Wednesday, April 6, 2016

You have more than one vote

It's a year divisible by four, so discussions of voting in American politics are inescapable. Four years ago I wrote about how not voting can be an important social signal and about who voters are actually negotiating with. This time I'll point out that people actually have more than one vote, at least in the U.S., and fully legally -- because they can turn out other votes. So the question of what they should do with "their vote" is silly.

First, some basics. An activist is someone who takes action in order to try to cause some political effect. Activists are generally not hired to do this, which is what differentiates them from professional political operatives, but that's not important at the moment. In the U.S., there are two main paths for activism: non-electoral activism and electoral activism.

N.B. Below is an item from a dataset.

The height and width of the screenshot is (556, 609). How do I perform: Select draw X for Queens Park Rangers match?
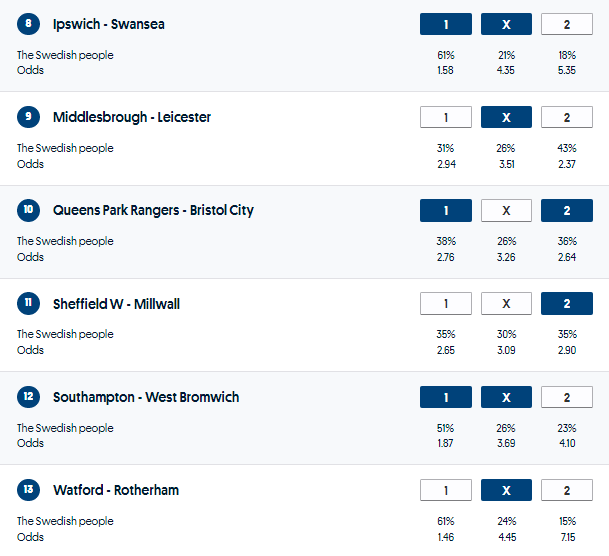(x=506, y=211)
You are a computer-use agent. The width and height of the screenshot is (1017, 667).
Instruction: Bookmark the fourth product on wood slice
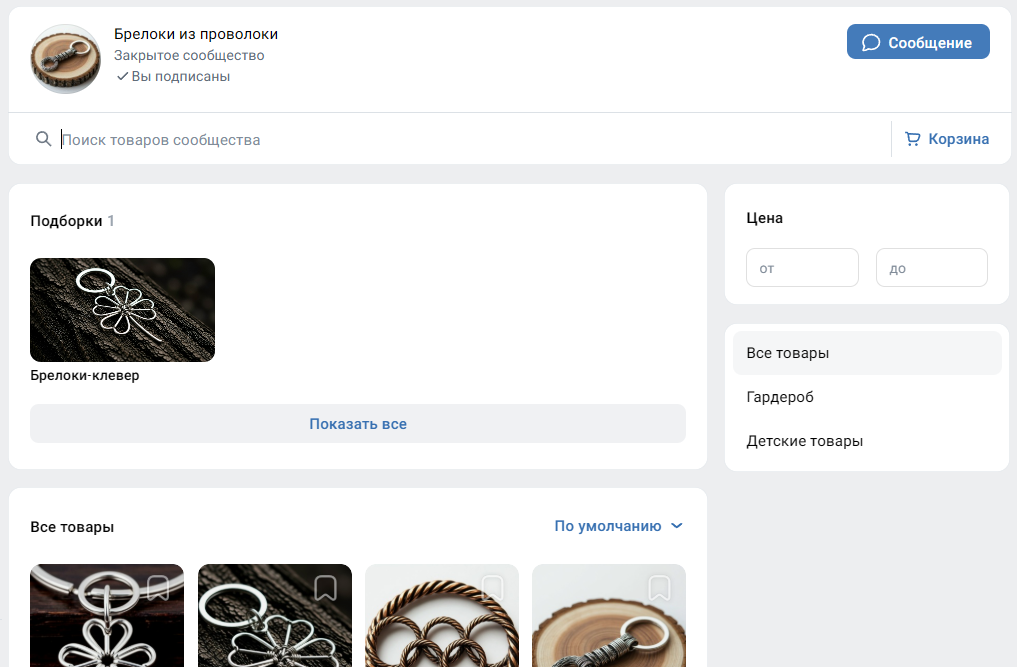(659, 587)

Activists generally want to have the largest effect that they can, so they usually end up looking for multipliers to their individual effort. The classic multiplier is to become an organizer of other people. So a non-electoral activist goes from participating in protests to organizing protests. An electoral activist goes from attending rallies to activities like volunteering for a candidate or party's ground turnout operation.

The U.S. has something like 40% of its eligible voters not vote, so there's a huge pool of voters to turn out. Each voter who would not have otherwise voted but whom you got to the polls produces an extra vote that would not have existed if not for your efforts. So each person potentially "has" a large number of votes. How many votes can a volunteer expect to turn out? I'm not familiar with the technical aspects of this, since I'm a non-electoral activist, but here's a sample article. I imagine that a volunteer might be able to turn out 100 votes or more.

So all of the endless agonizing about who to vote for, whether it's moral to vote or not vote, whether you have responsibility for the action of voting or the inaction of not voting, is all kind of beside the point. People who are seriously committed to having a measurable impact on this process have long since decided what to do and are doing it. If electoral activists were boasting among themselves about how many people each of them turned out, that would be fine: activists get little enough reward so that a little boasting is a good thing, and it would probably quickly turn into an exchange of technical details among the group that would help each other. But the discussions of how to use an individual vote are pointless and usually deployed simply for moral leverage. They reduce an issue to individual virtue: is someone a good person or not for doing an almost entirely symbolic act.